Toda ação humana revela misto de graça e de pecado. Mas não na mesma proporção. Praticamos atos de quase puro amor de Deus e dos irmãos de clareza brilhante da graça, mas que nunca deixarão de ter traços escuros de imperfeição. Outras ações participam das trevas do pecado pelo egoísmo acentuado, frio, calculista que apenas toleram raios luminosos de graça.
Falar de pecado e graça de nossas ações não significa criar duas colunas opostas de modo que os atos de graça se situem numa e os pecados noutra. Na hora da confissão, simplesmente olharíamos para a lista de pecados e a recitaríamos para o sacerdote.
Será que a realidade humana é tão simples assim? Ou há olhar melhor para vermos o mundo da graça e do pecado de modo que a vida progrida constante, coerente e harmonicamente e não saltite contínuamente do pecado para a graça ou vice-versa?
Todas as ações humanas – aqui Nossa Senhora e Jesus fazem gloriosas exceções – carregam dentro de si elementos de graça e pecado em misturas variadas, desde a quase pureza de graça até as trevas quase totais dos pecados graves.
Que torna nossas ações cada vez mais luminosas de modo que percebemos sempre melhor os traços opostos de trevas nelas? E o contrário: qual é a contaminação pecaminosa que atinge todos os nossos atos?
Graça vai além das ações boas que fazemos. Afeta todos os atos ao serem tocados por presença e ação de Deus acolhida por nós. A face verdadeira da graça escapa-nos a experiência imediata. Impossível sentir e perceber a graça visivelmente. Alimenta a árvore da nossa vida cristã. Jesus nos ensinou a descobri-la, não pelo olhar para dentro da árvore, mas pelos frutos. “Toda árvore boa dá fruto bom e a árvore doente dá fruto ruim. Não pode a árvore boa dar fruto ruim nem a árvore doente dar fruto bom. Toda árvore, que não der fruto bom, é cortada e lançada ao fogo. É pelos frutos que os conhecereis.” (Mt 7, 17-19).

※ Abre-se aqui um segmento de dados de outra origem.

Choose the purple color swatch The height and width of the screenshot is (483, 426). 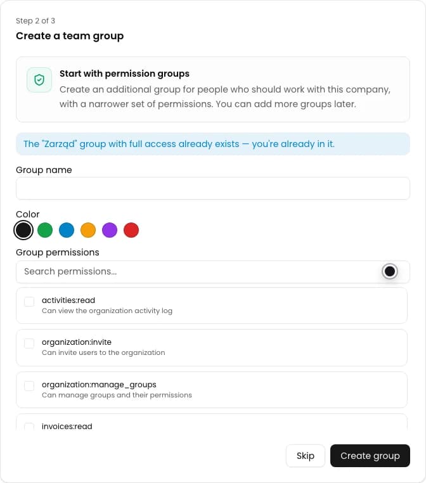[110, 230]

A graça não se vê nela mesma, mas nos frutos tocados por ela: amor, justiça, fraternidade, liberdade, misericórdia. Tanto mais esses frutos amadurecerem suculentos, sazonados, saborosos, tanto mais eles se carregarão de graça. Ela informa de bondade e beleza, de verdade e sentido, as nossas ações. Pela graça o Espírito atua em nós. Ela tudo santifica, tudo embeleza, tudo purifica. Mas infelizmente não conseguimos que atue em total eficácia, porque há os limites da fraqueza, da pequenez, do egoísmo.
Graça não é uma coisa, nem pacote que aumentamos com atos para um dia trocá-lo por céu. Pertence a outra natureza. Significa o atuar, o estar-presente do Espírito de Deus em cada um de nós. Princípio ativo e animador a influenciar-nos e a orientar-nos na direção do que o evangelho chama de “bons frutos”. Por eles descobrimos a graça em nós.

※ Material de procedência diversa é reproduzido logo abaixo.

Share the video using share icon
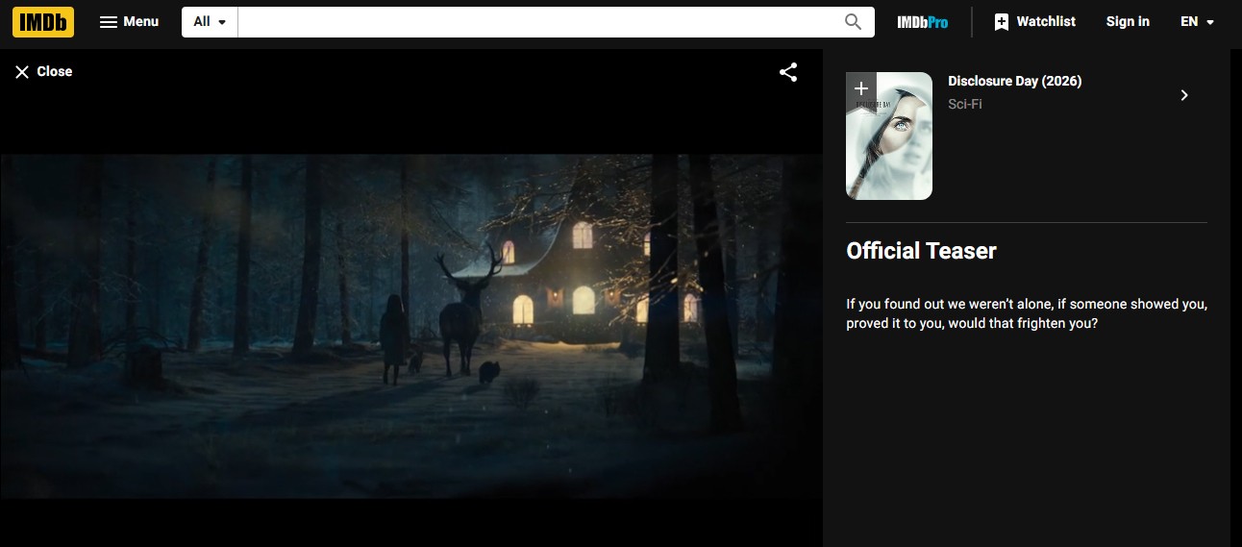The height and width of the screenshot is (547, 1242). pyautogui.click(x=788, y=72)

O pecado revela a outra face da realidade humana. Tristemente presente em todos os atos. Toca até as melhores ações, depositando nelas certo grau de veneno – egoísmo, vaidade, busca de nós mesmos, exploração do outro. Ele não consegue destruir totalmente a ação salvadora de Deus, mas pode inibi-la em muito, fazendo de nós um ser cada vez mais fechado para Deus e para os outros.

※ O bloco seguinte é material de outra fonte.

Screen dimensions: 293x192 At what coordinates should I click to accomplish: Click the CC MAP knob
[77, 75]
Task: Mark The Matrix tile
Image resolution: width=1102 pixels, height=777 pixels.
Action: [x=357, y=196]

Os sacramentos – e de modo especial os sacramentos do batismo, da reconciliação e da eucaristia – têm a força de provocar-nos com a graça ao movimento de rejeição da face escura da ação egoísta e de fazer aumentar a dimensão de bondade, de liberdade, de desprendimento, de saída de nós.
Pecado e graça agem em nós e os assumimos como orientação maior ou menor da vida. Reina a graça quando nos orientamos para o outro, para o bem, para a verdade, para a beleza, apesar dos traços de fechamento, de maldade, de mentira, de feiura sempre presentes. Reina o pecado quando os traços do mal engrossam deixando pouco espaço para o bem.
Graça e pecado lançam-nos em duas aventuras. A graça faz-nos felizes e inicia o céu. O pecado transforma-nos em crescente inferno para nós e para os outros.